7

71 11 11
                                    


Kalbim ritim tuttururken ne diyeceğimi merak eden Erich'e bakıyordum. Sonra aklımdan klişe bir yalan uydurdum. 'Ya ben manzaraya diyordum niye alınıyorsun?'

Bunu dememle yüzündeki tebessümün artması bir oldu. 'Tabi canım ben de malım ya kandım zaten,' dedi ve ayağa kalktı. 'Hadi gidiyoruz güzel kız,'

'Nereye?' dediğimde 'Artık sıkıldım ben. Başka yerlere gidelim,' dedi ve elini bana uzattı. Tam tutacakken elini çektiği için yeri boyladım. 'Ne yapmaya çalışıyorsun geri zekâlı!' diye bağırdım. Küçük bir kahkaha attıktan sonra 'Tamam şaka yapayım dedim. Her neyse, gel hadi gidelim,' dedi. Ellerimi önden birbirine kenetledim ve 'gelmiyorum, sen git,' dedim. Gözlerini devirdikten sonra 'Hadi, gel,' dedi. İnsan bir ismimi söyler. Tanrım ya.

'Gelmeyeceğim,' dediğimde 'İyi o halde. Ben seni götürürüm,' dedi ve beni kucağına aldı. Ne olduğunu şaşırdım ve kenetlediğim kollarımı düşmemek için Erich'in boynuna doladım. 'Ne yapıyorsun! Birisi görecek karakolluğu boylayacağız!' diye bağırdım. Bizi heteroseksüel sanabilirlerdi. Ya da onlardan farklı ve zıt olduğumuzu düşünebilirlerdi. 'Boş ver,' dedi ve beni tepeden indirmeye başladı.

Onun gömleği, onun kokusu ve onun kucağında...
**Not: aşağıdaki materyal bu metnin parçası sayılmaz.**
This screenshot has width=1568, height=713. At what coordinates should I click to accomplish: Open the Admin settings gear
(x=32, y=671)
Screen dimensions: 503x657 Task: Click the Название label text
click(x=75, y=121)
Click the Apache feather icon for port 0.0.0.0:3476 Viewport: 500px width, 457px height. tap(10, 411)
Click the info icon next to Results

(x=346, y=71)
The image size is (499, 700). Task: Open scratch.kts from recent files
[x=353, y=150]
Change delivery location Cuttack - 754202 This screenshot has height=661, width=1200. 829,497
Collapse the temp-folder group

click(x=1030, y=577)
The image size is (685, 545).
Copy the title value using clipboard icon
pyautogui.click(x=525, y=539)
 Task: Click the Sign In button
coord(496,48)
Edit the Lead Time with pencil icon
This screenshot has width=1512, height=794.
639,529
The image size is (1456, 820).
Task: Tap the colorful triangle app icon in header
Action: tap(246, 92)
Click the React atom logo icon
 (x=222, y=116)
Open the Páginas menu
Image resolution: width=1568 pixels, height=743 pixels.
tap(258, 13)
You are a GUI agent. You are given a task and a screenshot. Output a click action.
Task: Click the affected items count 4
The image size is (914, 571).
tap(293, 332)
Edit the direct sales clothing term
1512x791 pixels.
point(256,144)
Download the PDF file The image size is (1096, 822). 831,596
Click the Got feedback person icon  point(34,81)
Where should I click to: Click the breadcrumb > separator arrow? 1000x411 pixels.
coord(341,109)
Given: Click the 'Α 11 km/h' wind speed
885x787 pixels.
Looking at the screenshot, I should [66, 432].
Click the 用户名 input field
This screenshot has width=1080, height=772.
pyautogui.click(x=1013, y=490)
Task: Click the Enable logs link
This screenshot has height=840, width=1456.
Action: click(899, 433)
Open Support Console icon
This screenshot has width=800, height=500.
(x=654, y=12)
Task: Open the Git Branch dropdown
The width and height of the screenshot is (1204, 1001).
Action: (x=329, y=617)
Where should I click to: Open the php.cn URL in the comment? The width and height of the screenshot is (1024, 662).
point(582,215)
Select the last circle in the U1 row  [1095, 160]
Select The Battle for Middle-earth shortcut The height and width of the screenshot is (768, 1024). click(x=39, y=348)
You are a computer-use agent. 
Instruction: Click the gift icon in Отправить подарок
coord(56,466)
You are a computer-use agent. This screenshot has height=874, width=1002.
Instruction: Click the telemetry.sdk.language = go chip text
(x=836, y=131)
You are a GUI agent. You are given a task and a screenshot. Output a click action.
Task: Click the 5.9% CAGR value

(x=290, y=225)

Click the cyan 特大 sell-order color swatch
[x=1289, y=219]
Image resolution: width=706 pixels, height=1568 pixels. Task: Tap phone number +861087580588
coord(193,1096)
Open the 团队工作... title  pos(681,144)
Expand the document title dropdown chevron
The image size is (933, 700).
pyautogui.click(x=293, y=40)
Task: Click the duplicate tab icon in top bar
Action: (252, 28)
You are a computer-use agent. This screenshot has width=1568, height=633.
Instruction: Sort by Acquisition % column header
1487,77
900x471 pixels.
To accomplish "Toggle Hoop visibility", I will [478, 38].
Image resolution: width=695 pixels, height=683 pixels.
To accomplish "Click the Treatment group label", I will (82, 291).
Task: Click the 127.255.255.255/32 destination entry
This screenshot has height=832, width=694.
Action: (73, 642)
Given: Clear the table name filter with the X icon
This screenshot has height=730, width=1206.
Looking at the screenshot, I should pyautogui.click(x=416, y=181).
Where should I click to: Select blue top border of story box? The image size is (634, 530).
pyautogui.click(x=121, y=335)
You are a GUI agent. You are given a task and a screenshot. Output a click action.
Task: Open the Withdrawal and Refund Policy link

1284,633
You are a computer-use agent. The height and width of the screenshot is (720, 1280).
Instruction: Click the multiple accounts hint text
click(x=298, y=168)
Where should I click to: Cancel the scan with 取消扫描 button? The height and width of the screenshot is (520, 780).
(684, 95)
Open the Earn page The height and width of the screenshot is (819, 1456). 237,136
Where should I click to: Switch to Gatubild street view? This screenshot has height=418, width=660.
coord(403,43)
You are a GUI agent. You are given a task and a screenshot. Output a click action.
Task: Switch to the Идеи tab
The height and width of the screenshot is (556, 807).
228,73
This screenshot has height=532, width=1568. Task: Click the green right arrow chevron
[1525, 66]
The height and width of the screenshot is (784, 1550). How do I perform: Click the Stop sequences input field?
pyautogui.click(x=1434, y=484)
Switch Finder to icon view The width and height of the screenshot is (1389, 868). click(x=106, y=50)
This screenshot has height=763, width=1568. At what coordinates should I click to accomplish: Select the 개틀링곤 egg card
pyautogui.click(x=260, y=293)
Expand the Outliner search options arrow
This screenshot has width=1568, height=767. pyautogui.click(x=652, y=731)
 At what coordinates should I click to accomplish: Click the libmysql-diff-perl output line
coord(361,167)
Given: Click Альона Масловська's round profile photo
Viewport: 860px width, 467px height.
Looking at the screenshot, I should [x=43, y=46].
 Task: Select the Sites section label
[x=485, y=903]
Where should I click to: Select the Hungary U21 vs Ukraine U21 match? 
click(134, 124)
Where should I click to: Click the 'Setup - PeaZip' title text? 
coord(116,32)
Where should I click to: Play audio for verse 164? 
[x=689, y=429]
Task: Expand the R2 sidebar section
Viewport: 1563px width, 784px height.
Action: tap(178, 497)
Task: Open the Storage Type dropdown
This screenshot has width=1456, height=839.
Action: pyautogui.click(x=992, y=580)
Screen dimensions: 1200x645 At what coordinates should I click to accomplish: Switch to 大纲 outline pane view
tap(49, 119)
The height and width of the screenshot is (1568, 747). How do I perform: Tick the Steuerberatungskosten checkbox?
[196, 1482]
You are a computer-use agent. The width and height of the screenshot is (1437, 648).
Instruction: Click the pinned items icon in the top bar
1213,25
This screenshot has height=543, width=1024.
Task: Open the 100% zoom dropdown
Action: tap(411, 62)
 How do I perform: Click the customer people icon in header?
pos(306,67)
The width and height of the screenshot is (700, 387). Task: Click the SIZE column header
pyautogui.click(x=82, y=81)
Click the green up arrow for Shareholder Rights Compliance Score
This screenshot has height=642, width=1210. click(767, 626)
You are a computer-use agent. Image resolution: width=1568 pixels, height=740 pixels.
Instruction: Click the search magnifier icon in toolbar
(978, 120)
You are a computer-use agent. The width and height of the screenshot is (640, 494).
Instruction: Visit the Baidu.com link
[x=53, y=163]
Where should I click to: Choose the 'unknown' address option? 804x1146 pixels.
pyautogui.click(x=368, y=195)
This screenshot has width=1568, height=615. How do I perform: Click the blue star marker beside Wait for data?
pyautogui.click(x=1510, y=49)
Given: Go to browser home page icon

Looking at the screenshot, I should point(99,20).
Aşağıya indiğimizde birilerini gördüm ve Erich'e fısıldayarak 'gelenler var indir beni lan,' dedim. Lan mı, ah lanet olsun!

Beni hızla indirdi ve başka bir yöne gitmeye başladı, satıcı. İlla beni satmak zorunda mı? Yeter ama artık sevdiğim kişi de böyle olması gerekiyor herhalde. Benim kalbimde olay yani.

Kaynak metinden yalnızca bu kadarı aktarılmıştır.